Besieged from all sides of the political spectrum, there is no doubt that globalization is at risk. This is despite the fact that many of the issues highlighted above cannot be laid at its door. The recent chaos seen in the shipping sector resulted from a surge in consumer spend driven by government stimulus packages, not from an organized attempt at profiteering by the carriers (although they didn’t turn away the money, obviously). Global finance and technology sectors are fundamental to many of the initiatives to reduce carbon emissions and could ultimately be responsible for slowing climate change. And, as already mentioned, throughout the emerging world a billion people have been raised out of poverty, with access to better healthcare and with better life prospects.


However, that is not to say that no ‘reset’ is needed. The world has changed significantly since the establishment of institutions such as the International Monetary Fund and World Bank at Bretton Woods in 1944 and General Agreement on Tariffs and Trade (GATT), the forerunner of the World Trade Organisation, in 1947. These institutions have overseen the development of globalization, with all its attendant benefits and disadvantages, but now need to adjust to the perils and pitfalls of the market environment they have helped to create. For example, as highlighted above, China is undoubtedly using the economic and political muscle which globalization has gifted it to extend its influence throughout the world. What it does and what it is allowed to do by global institutions with its relatively recently acquired power will probably define the geo-political and economic environment of the next 50 years.

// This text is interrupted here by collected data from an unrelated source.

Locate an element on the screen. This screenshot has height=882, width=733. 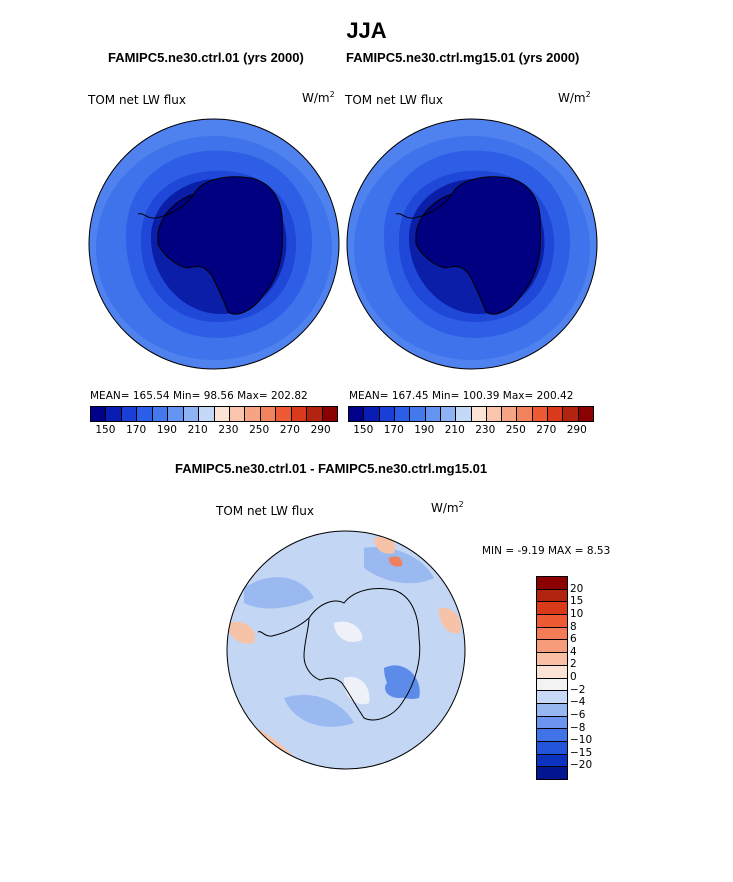
colorbar-tick-label: 150 is located at coordinates (364, 430).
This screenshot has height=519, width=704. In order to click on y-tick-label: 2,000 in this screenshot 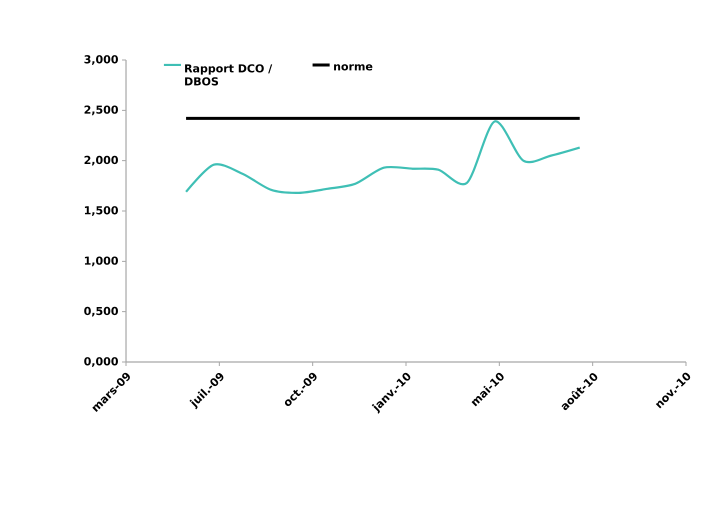, I will do `click(101, 161)`.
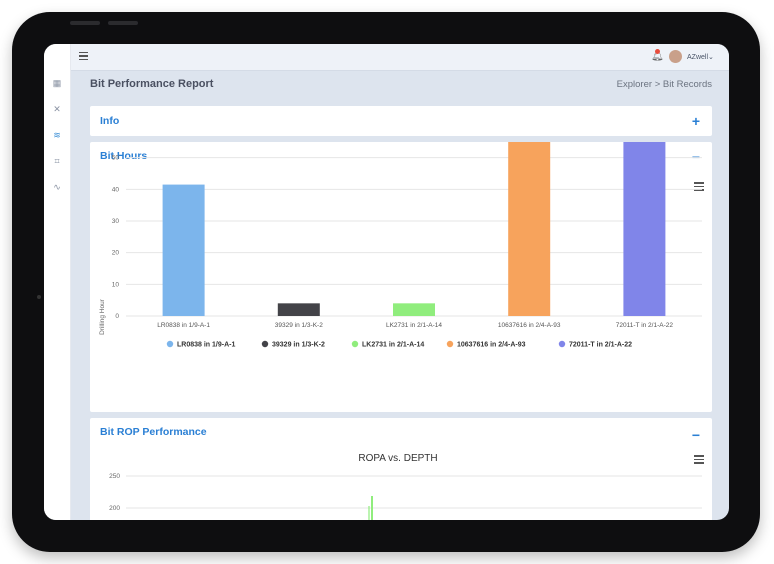 This screenshot has height=564, width=774. Describe the element at coordinates (711, 58) in the screenshot. I see `chevron-down-icon: ⌄` at that location.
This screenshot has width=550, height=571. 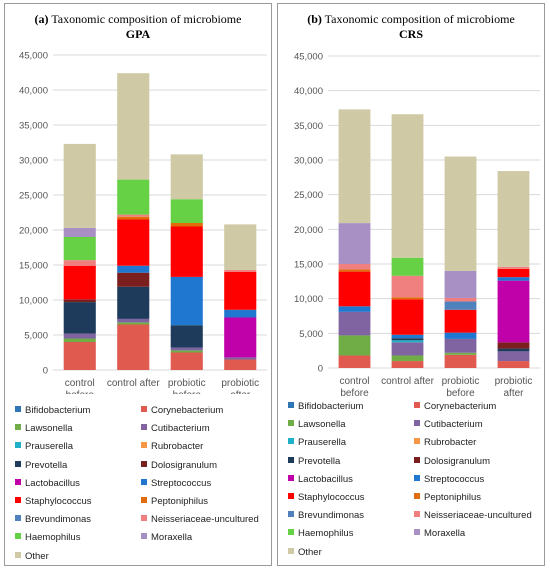 I want to click on bar-segment-prauserella, so click(x=408, y=342).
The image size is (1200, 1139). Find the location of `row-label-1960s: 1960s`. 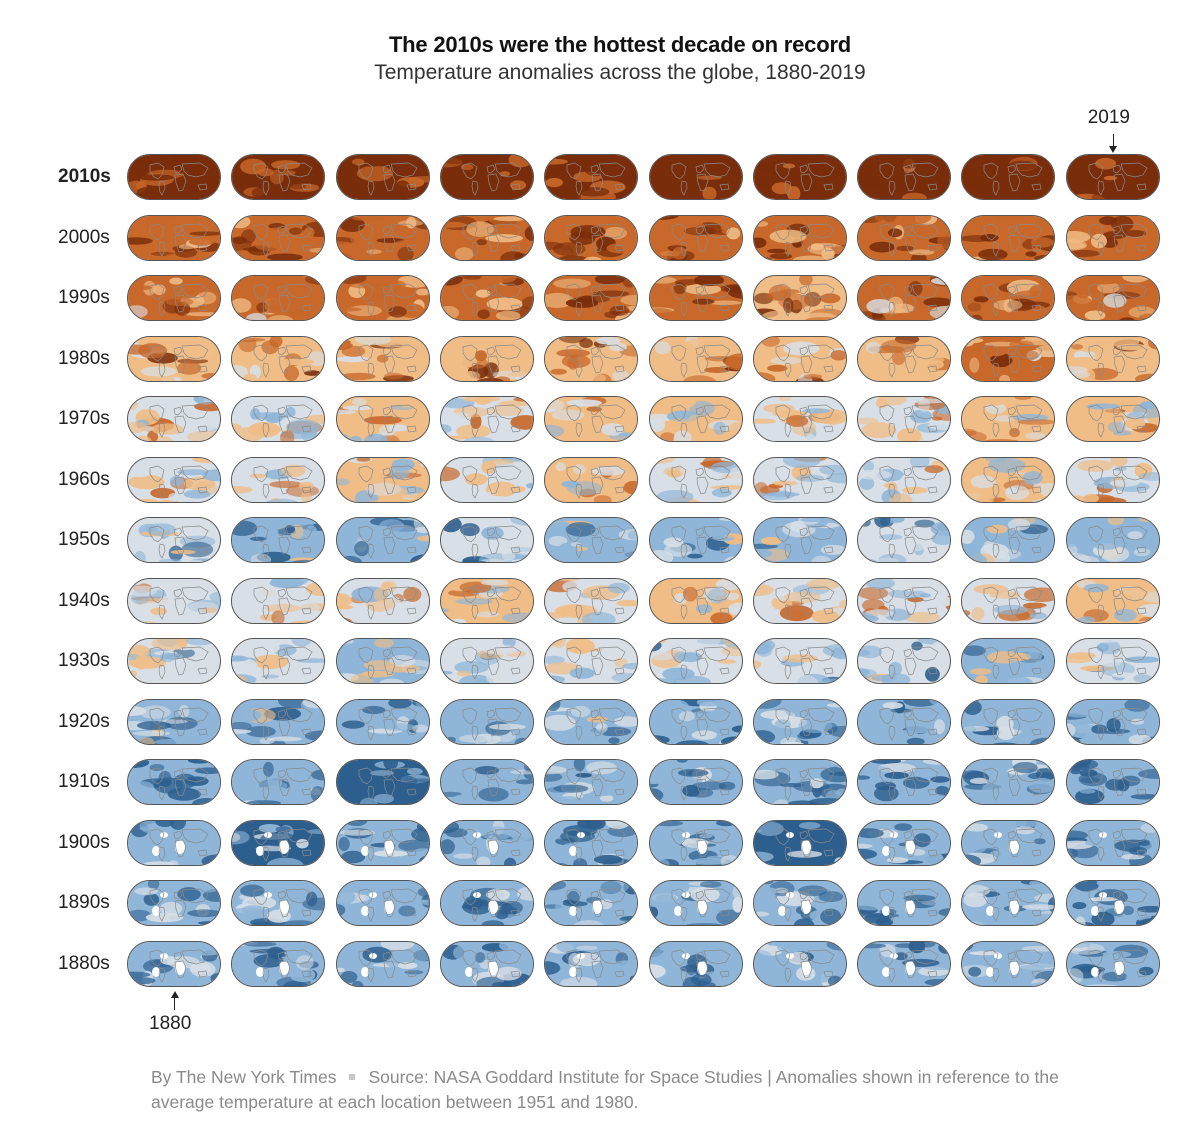

row-label-1960s: 1960s is located at coordinates (84, 479).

Domestic policy is also increasingly being dominated by issues related to the ‘fairness’ of globalization – although perhaps not in the way that the WEF had in mind. For many politicians and their electors, both in developed and developing markets, ‘fair’ outcomes can only be achieved by protection of markets and not from liberalization. This is a shame as the potential exists for value to be created for all stakeholders, but this will only be achieved by sharing the benefits of globalization across the whole of society. To a greater or lesser extent, Western economies have failed to pivot to a high value manufacturing model focused on intellectual capital and this has created disaffection. This, combined with the unwillingness or inability to address market subsidies and rigging, is the real failure, not globalization.

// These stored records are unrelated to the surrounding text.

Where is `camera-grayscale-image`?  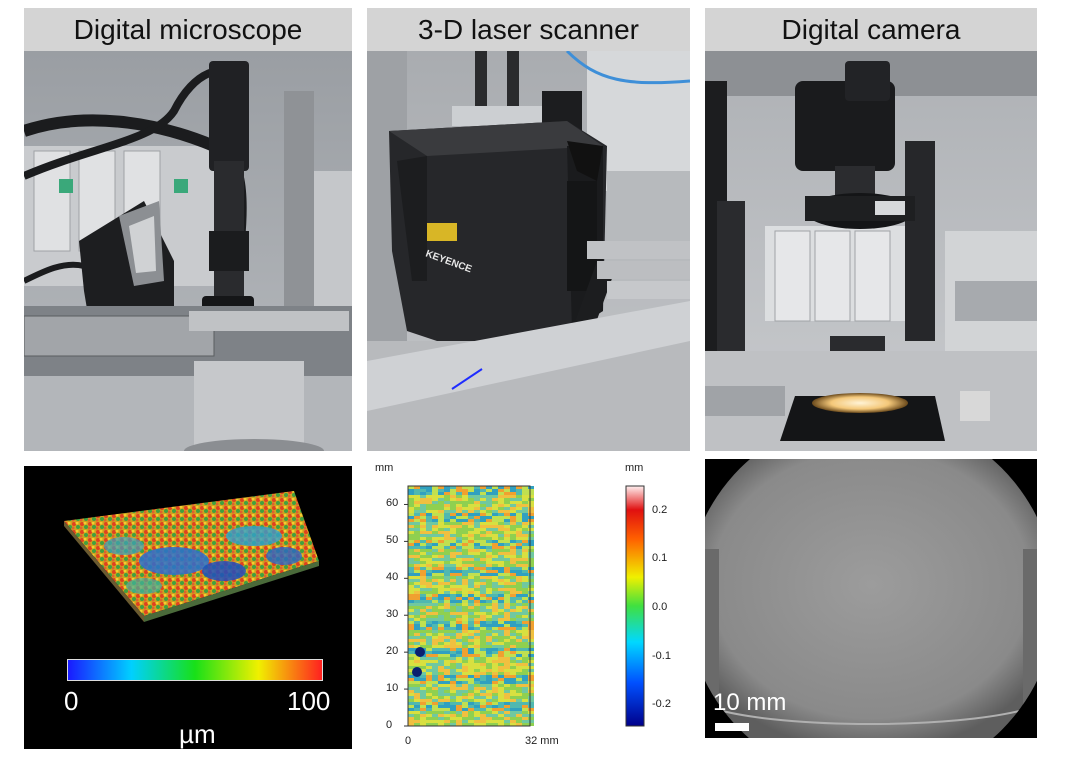 camera-grayscale-image is located at coordinates (871, 598).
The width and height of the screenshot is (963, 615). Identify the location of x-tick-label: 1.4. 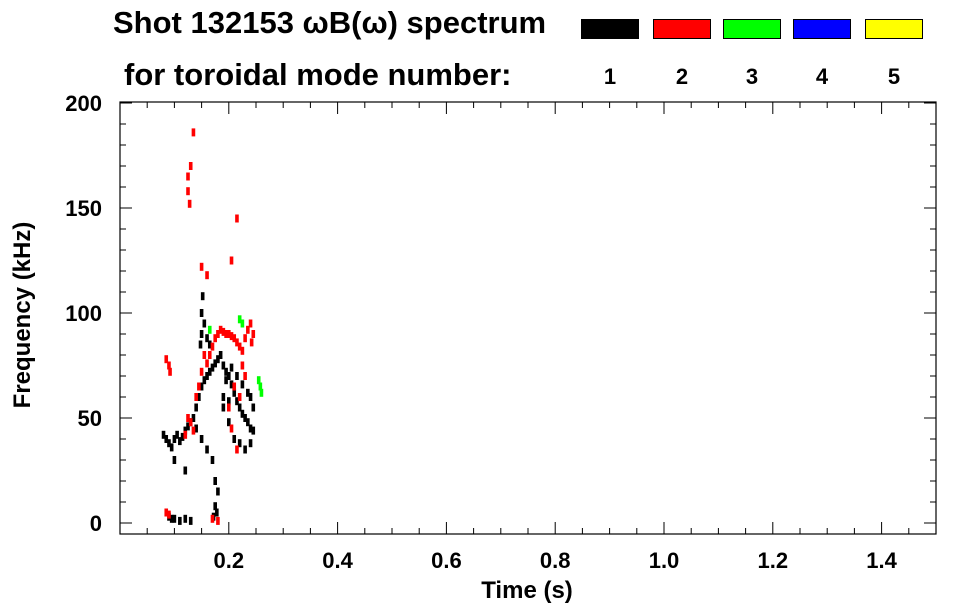
(882, 560).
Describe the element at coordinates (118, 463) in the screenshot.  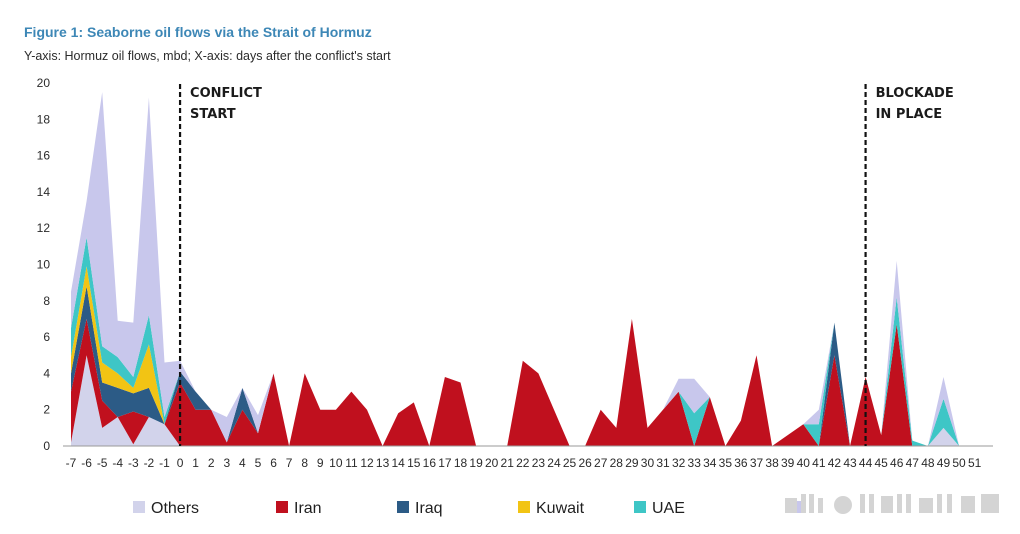
I see `x-tick-label: -4` at that location.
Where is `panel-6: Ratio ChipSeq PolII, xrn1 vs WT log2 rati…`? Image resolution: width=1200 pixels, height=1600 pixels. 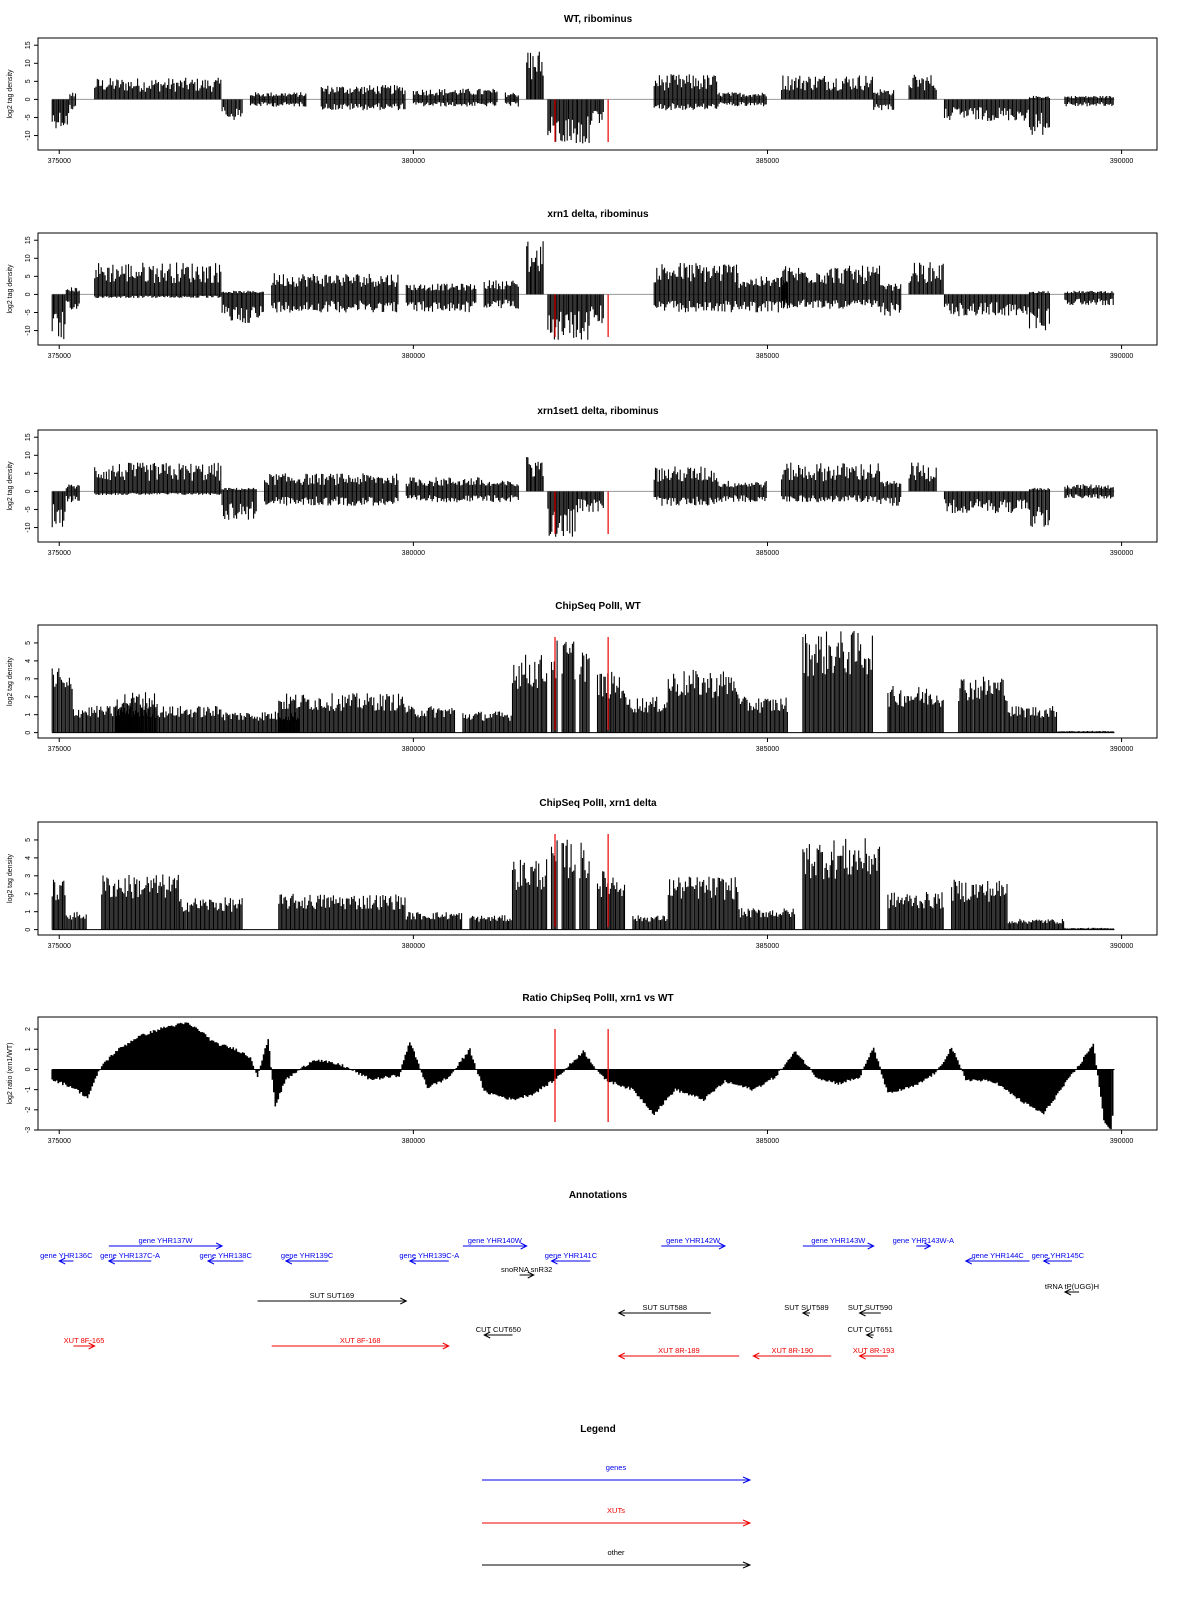 panel-6: Ratio ChipSeq PolII, xrn1 vs WT log2 rati… is located at coordinates (582, 1069).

So, what would the implications for a ‘Great Reset’ be for the logistics and supply chain industry? Very little in my view. Innovative and disruptive technologies (the Fourth Industrial Revolution) are already transforming the sector on many levels – automation, market platforms, the Internet of Things, for example. Sustainability and carbon emissions are already front and central on corporations’ list of strategic imperatives. ‘Fairness’ of outcome will always be subjective and very difficult to measure.


That is not to say that in the long term there will not be major changes. The world’s markets will start to fragment as political, economic and security priorities unravel decades of liberalization. Re-shoring of manufacturing from low-cost labour markets will gather momentum in strategic industries as the world bifurcates between the West and China. This trend will be reinforced by the likely imposition of carbon taxes and rising oil prices making international transport less attractive to shippers. This will result in regional and even local rather than global supply chains.


A ‘Great Reset’ may be on the way but, in my view, it will bear little resemblance to that proposed by the WEF.